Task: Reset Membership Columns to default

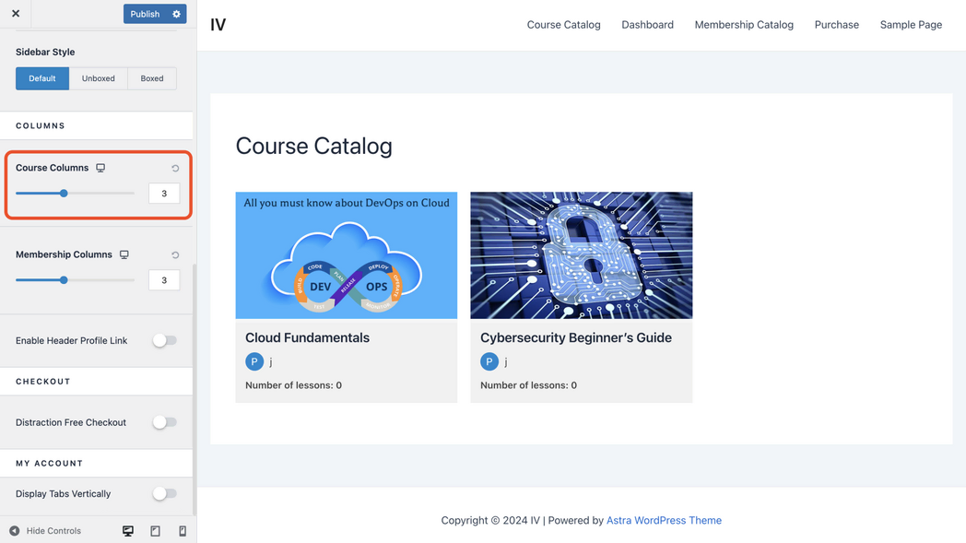Action: click(x=175, y=255)
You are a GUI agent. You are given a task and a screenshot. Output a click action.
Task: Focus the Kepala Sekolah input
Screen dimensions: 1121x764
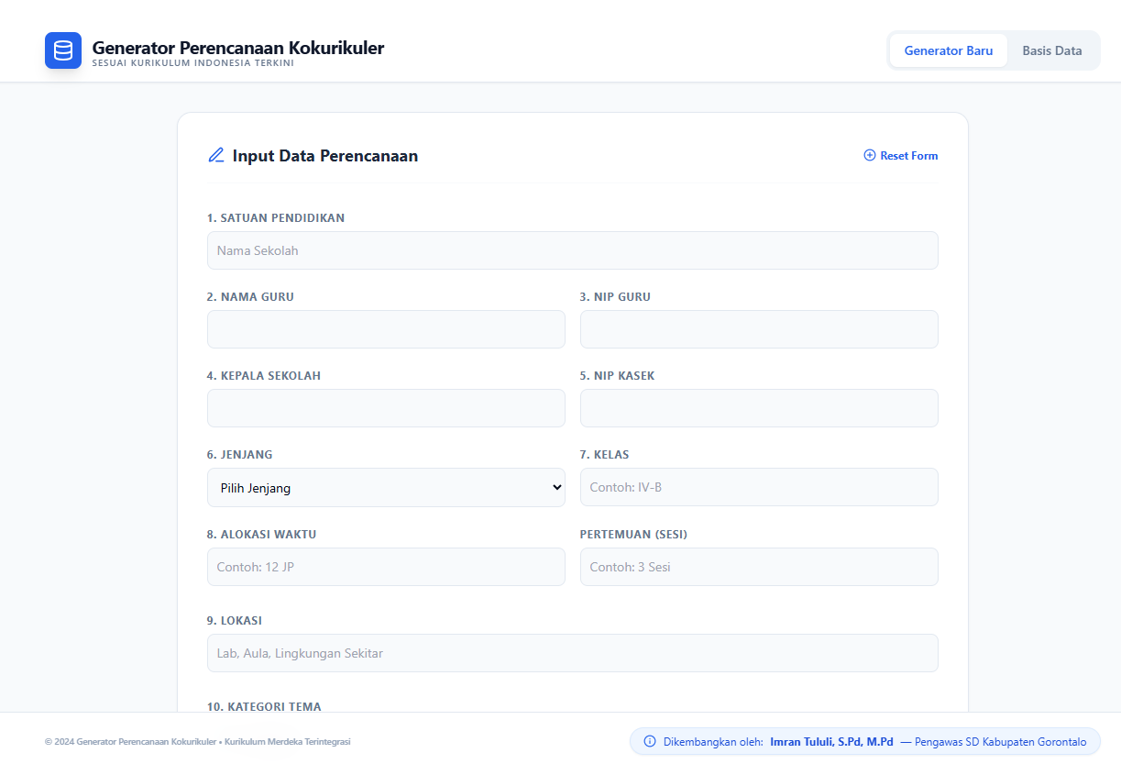[x=386, y=408]
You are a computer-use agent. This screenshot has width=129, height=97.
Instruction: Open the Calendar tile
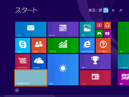click(63, 29)
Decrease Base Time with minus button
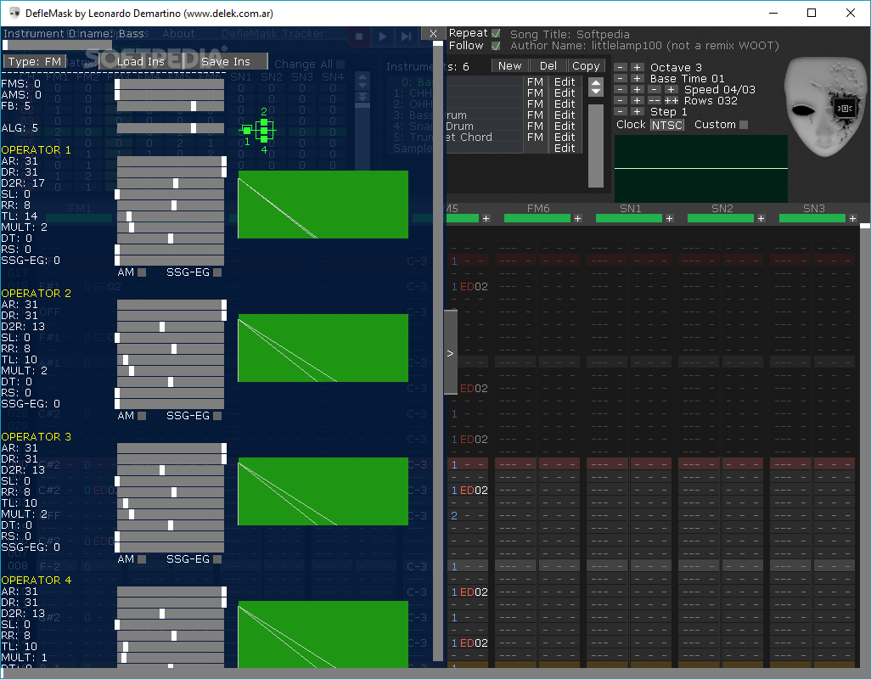Viewport: 871px width, 679px height. 621,78
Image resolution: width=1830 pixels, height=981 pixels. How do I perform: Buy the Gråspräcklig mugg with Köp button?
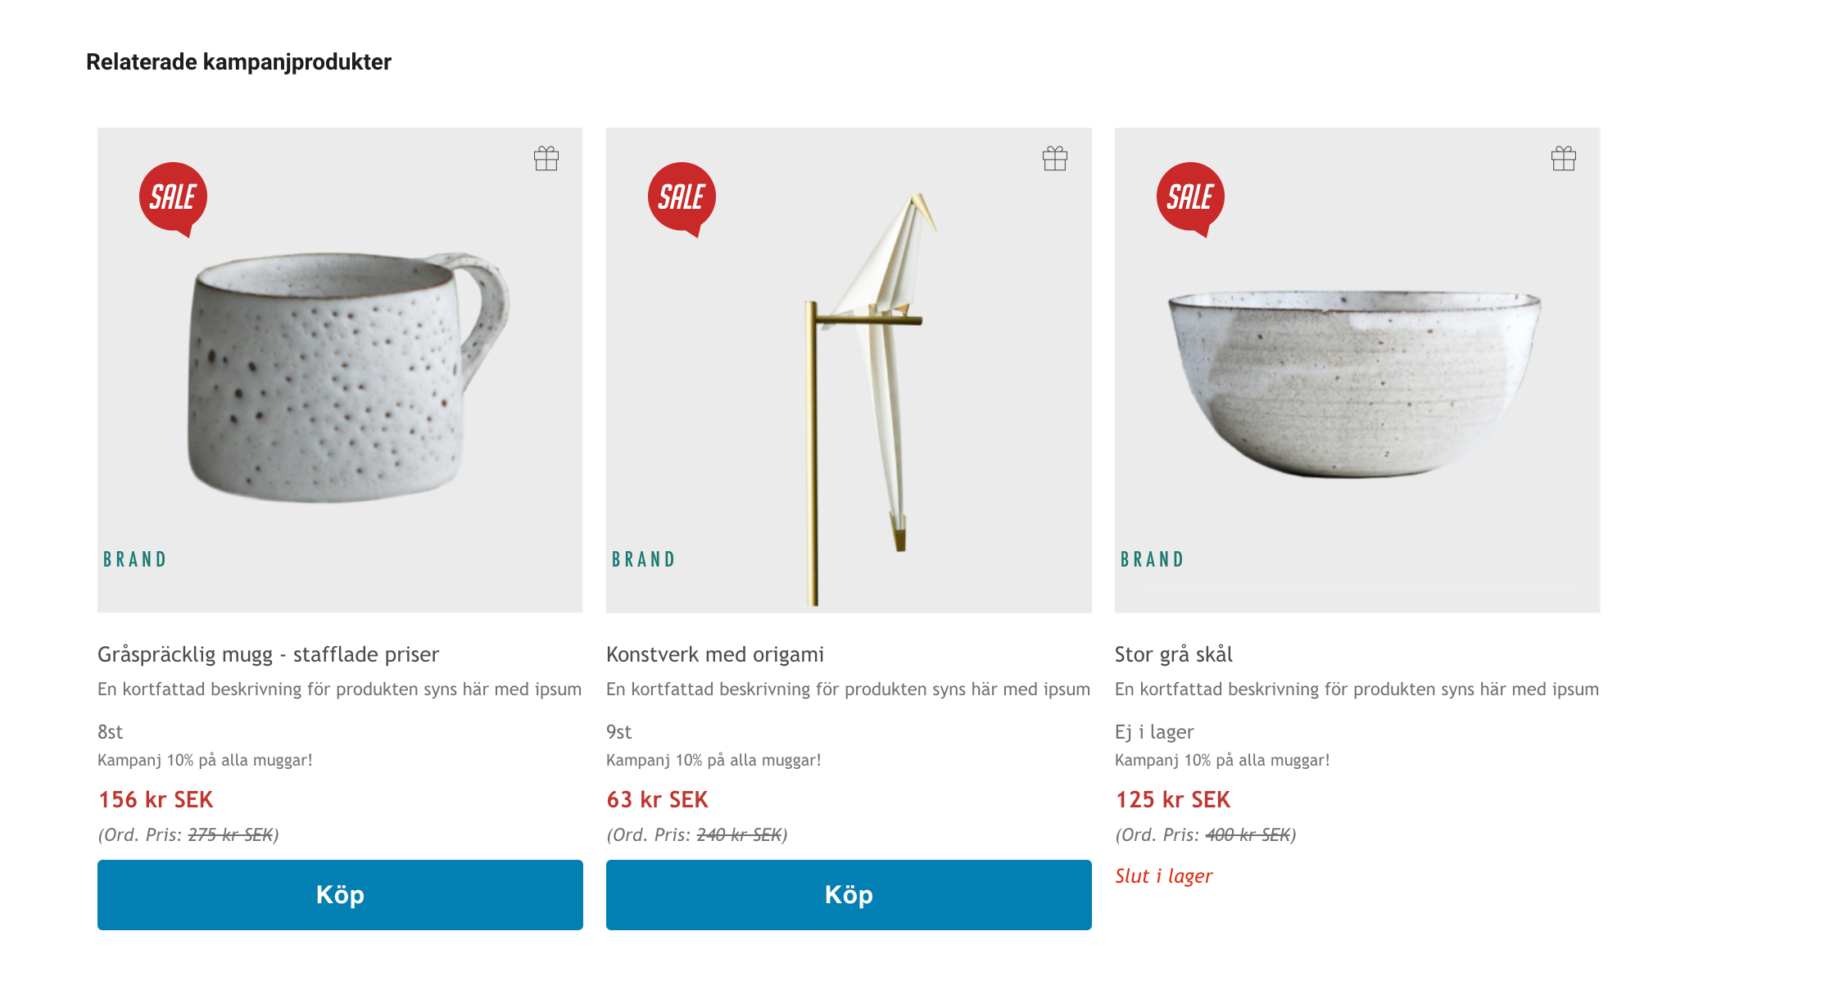(x=340, y=894)
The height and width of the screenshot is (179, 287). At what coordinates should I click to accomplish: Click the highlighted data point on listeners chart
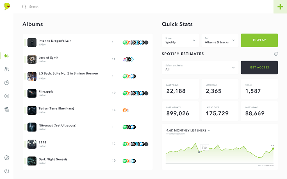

▸ What you are asked to do
Beginning with the line that contains "Decrease Base Time with minus button" and ending with the final line of the entries, every line must be copied exactly; the pictures must not.

▸ Result below
Decrease Base Time with minus button
Viewport: 871px width, 679px height. 621,78
Image resolution: width=1830 pixels, height=981 pixels. How do I perform: Buy the Gråspräcklig mugg with Köp button?
(x=340, y=894)
The height and width of the screenshot is (179, 287). At what coordinates should I click to accomplish: Click the highlighted data point on listeners chart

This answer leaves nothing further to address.